Não estamos, hoje, numa situação semelhante, no plano social e político? Estamos em plena crise econômica. Trabalhadores perdem o seu emprego; países inteiros estão quase na falência; pessoas idosas veem afundar a economia de toda a sua vida. As nossas lideranças não se entendem: é a crise. Eleição após eleição e continua-se no mesmo ponto. Tem-se a impressão que não se caminha a lugar nenhum. E ninguém ousa falar de valores espirituais. Querendo separar a Igreja do Estado, evacuou-se completamente qualquer referência religiosa na nossa sociedade chamada leiga. Penso que teríamos necessidade de um profeta Isaías que implorasse aos céus para intervir a fim de reencontrar o caminho que conduza à esperança.

3. A responsabilização: O terceiro Isaías reconhece que Deus não pode fazer nada sem nós: “Vens ao encontro do que pratica a justiça com alegria e que se recorda de você que segue o teu caminho” (Is 64,4). No fundo, não é tudo crer em Deus, é necessário esperá-lo. Não é tudo esperá-lo passivamente; devemos igualmente participar. Mas uma coisa é certa: apesar dos nossos erros e pecados, somos salvos: “Ficaste irritado conosco, porque há muito tempo pecamos contra ti e fomos rebeldes” (Is 64,4). E por quê? Porque lhe pertencemos: “Mas agora, Javé, tu és o nosso pai; nós somos o barro, e tu és o oleiro: todos nós somos obra de tuas mãos” (Is 64,7).

Hoje, no nosso mundo secularizado, será que temos a humildade de reconhecer que precisamos de Deus? Somos conscientes também que Deus não pode fazer nada sem nós? Não está aí a necessidade de velar, de esperar com vigilância, fazendo renascer a esperança no meio das nossas vidas? É a única maneira de mudar a situação…

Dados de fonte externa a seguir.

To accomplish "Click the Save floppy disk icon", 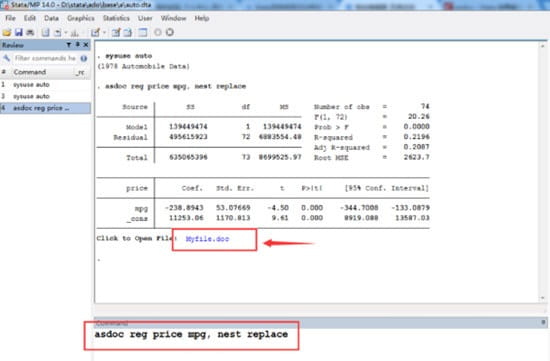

4. Uma espera ativa: Outras vezes, o evangelista Marcos nos convida a vigiar. O mestre saiu de viagem e nos confiou a sua casa. Ele deve voltar, pois ele é o proprietário. Aqui, São Marcos faz referência a Cristo ressuscitado e glorificado que a confiou aos seus discípulos, à Igreja que somos nós. A cada um ele deu uma responsabilidade: “Vai acontecer como a um homem que partiu para o estrangeiro. Ele deixou a casa, distribuiu a tarefa a cada um dos empregados e mandou o porteiro ficar vigiando” (Mc 13,34). Ele deu todo poder aos seus servidores, Cristo também deu a possibilidade de não fazer nada, e é talvez essa a impressão que temos quando olhamos para a nossa Igreja de hoje. E, no entanto, a incerteza do retorno: “pode ser à tarde, à meia-noite, de madrugada ou pelo amanhecer” (Mc 13,35), não deve nos subtrair das nossas responsabilidades. Deve-se não somente vigiar, mas também despertar os outros. E para fazer isso precisamos novidade. É necessário assumir riscos, afrontar novos desafios e empreender caminhos ainda inexplorados. É necessário renascer à esperança, esperá-lo em tudo e fazer tudo esperando. Isso é uma espera ativa, que deve caracterizar o nosso Advento 2011.

Terminando, quereria simplesmente citar o fundador dos Jesuítas, Santo Inácio de Loyola, que dizia com sabedoria: “Que a primeira regra das vossas ações seja agir como se o sucesso dependesse de vocês e não de Deus, e a segunda regra, abandonar-se em Deus, como se ele fizesse tudo em vosso lugar”.